- To do
**1.** List every job title or position that the manga review's plot summary gives to a person in the story.
**2.** Rewrite the manga review from "This series was" to "matter and all).", changing "series" to "manga".
**3.** Write what comes next in the manga review after its last sentence.

╭─ Passage given

Shirotani Tadaomi is the secretary of the President of his company. Despite suffering from a high degree of Mysophobia (the fear of germs and dirt in general), Shirotani does his job well and lives a quiet existence. Until he meets Kurose, a psychiatrist that immediately acknowledges Shirotani’s condition and offers to help him, but as a friend.

Shirotani wasn’t bothered by his own life style until Kurose sweeps him off his feet. Now, besides dealing with his fears, he also has to decide what he feels for the psychiatrist. His responses to Kurouse’s advances are what is going to determinate whether he can be cured or if he is a real lost case.

The manga is still being publish in Japan and this review contemplates it until volume 4.

 

The Analysis

Just remembering that those were my impressions and opinion as a reader 🙂

This series was recommended to me by a close offline friend that knows darn well my reading tastes, so I had no doubts that I would love it as soon as I got to read it ❤ Thanks, Rach! I’m deeply in love with Ten Count since page one *–* (and you already knew that because of the discreet voice messages that I sent you, screaming the matter and all).

╰─
╭─ Given records

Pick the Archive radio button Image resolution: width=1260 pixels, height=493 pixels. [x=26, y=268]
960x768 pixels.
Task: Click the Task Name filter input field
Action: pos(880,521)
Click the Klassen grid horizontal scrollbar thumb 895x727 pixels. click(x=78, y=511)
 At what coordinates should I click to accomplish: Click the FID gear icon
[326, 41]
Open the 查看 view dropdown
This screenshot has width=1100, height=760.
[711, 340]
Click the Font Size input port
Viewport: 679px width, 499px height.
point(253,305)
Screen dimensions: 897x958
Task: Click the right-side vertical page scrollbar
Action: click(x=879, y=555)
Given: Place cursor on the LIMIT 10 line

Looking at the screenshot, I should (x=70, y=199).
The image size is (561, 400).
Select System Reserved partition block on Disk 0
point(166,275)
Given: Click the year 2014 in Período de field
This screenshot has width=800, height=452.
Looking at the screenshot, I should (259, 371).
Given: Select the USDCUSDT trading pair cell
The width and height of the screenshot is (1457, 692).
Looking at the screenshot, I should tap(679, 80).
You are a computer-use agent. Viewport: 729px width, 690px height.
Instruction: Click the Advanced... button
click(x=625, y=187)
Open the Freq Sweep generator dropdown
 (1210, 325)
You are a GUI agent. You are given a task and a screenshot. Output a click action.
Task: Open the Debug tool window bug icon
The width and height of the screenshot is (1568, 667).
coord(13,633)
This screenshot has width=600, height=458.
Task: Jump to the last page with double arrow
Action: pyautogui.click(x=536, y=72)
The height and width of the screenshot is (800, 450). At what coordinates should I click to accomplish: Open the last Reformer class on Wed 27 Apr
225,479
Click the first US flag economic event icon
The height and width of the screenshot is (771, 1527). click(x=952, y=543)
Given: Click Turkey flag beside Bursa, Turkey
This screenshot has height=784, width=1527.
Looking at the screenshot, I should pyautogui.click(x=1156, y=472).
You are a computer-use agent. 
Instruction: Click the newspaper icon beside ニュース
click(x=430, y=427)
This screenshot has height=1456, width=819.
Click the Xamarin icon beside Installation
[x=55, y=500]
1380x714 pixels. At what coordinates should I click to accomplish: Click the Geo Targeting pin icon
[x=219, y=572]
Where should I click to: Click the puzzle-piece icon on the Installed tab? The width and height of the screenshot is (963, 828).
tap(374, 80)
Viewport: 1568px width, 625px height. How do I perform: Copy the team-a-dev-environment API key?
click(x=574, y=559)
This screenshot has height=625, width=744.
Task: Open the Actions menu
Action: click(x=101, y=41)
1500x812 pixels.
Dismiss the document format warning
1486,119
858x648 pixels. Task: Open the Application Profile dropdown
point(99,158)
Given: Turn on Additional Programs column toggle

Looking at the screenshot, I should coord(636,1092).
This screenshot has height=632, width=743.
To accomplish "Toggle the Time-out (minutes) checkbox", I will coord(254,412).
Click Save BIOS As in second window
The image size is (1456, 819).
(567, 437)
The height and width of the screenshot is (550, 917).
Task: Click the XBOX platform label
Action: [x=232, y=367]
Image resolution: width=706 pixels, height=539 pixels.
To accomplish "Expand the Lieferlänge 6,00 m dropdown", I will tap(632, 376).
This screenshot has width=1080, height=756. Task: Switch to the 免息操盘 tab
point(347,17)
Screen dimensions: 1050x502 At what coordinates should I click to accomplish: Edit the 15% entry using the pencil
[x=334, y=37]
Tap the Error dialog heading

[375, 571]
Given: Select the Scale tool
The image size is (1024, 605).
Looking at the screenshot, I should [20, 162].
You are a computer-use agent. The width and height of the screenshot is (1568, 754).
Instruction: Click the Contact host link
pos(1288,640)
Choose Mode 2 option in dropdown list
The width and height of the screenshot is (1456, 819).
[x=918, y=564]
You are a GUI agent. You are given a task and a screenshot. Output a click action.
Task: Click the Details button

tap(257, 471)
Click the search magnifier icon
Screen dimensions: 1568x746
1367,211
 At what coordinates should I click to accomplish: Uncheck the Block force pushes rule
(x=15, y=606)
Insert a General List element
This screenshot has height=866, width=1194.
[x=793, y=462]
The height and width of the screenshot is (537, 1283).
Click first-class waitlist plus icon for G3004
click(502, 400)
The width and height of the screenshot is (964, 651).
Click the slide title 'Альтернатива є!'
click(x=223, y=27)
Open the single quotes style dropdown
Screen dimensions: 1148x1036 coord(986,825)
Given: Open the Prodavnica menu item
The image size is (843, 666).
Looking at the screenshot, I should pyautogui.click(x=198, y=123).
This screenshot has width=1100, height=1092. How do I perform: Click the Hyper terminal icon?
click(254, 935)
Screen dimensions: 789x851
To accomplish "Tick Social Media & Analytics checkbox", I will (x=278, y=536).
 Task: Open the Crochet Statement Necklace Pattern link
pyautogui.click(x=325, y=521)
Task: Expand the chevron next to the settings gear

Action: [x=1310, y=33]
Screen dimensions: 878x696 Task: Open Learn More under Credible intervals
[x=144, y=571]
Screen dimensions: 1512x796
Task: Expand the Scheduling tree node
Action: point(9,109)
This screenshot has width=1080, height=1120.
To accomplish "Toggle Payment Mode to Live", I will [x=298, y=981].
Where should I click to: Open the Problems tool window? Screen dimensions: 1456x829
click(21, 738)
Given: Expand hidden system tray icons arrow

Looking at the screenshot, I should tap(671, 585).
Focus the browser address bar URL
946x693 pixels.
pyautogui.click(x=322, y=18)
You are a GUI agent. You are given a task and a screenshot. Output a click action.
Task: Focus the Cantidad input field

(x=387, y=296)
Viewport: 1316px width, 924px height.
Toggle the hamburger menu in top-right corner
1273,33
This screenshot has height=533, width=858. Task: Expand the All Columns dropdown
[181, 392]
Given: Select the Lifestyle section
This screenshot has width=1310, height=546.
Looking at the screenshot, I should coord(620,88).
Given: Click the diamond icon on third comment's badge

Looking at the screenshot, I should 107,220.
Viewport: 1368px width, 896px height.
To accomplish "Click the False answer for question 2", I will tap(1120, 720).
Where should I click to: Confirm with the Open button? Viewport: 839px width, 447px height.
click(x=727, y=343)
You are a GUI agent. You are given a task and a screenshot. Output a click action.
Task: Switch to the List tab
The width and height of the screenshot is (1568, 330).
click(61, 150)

╰─

- Replies
**1.** secretary, President, psychiatrist

**2.**
This manga was recommended to me by a close offline friend that knows darn well my reading tastes, so I had no doubts that I would love it as soon as I got to read it ❤ Thanks, Rach! I’m deeply in love with Ten Count since page one *–* (and you already knew that because of the discreet voice messages that I sent you, screaming the matter and all).

**3.**
Honestly, this is one of the best manga series that I have read in my life! It meets with all my expectations when I pick up a series: the art is flawless, the characters are awesome, the plot is lightly mysterious and involving, the romance (when present) is cute and the sex scenes (when present, again) are hot and without any trace of vulgarity.

I know it’s a little sad and depressing to have a mental checklist when you start to read something, but it is truly rewarding to find a series that makes all the items checked on the list! Ten Count is one of those series and its author, Rihito Takarai, is amazing.

The narrative pace is slow and we see it all from Shirotani’s perspective, so the reader also finds Kurose a mystery in a pretty package. Shirotani reflects a lot about almost everything despite not being a talker, so the story pace is very slow in the beginning and it gets better with each volume, as the reader now is enchanted by what lies within both characters pasts and how can they be in love with each other.

The plot is not overly complicated. Shirotani has a mental condition and a stranger offers to help him healing. There are some twists and some reader-heart-attack moments, but nothing brilliant or overly intelligent. The focus of the story is the human development between Shirotani and Kurose and I’m totally fine with simple plots, as long as they are well executed. Spoiler alert: this one is, haha!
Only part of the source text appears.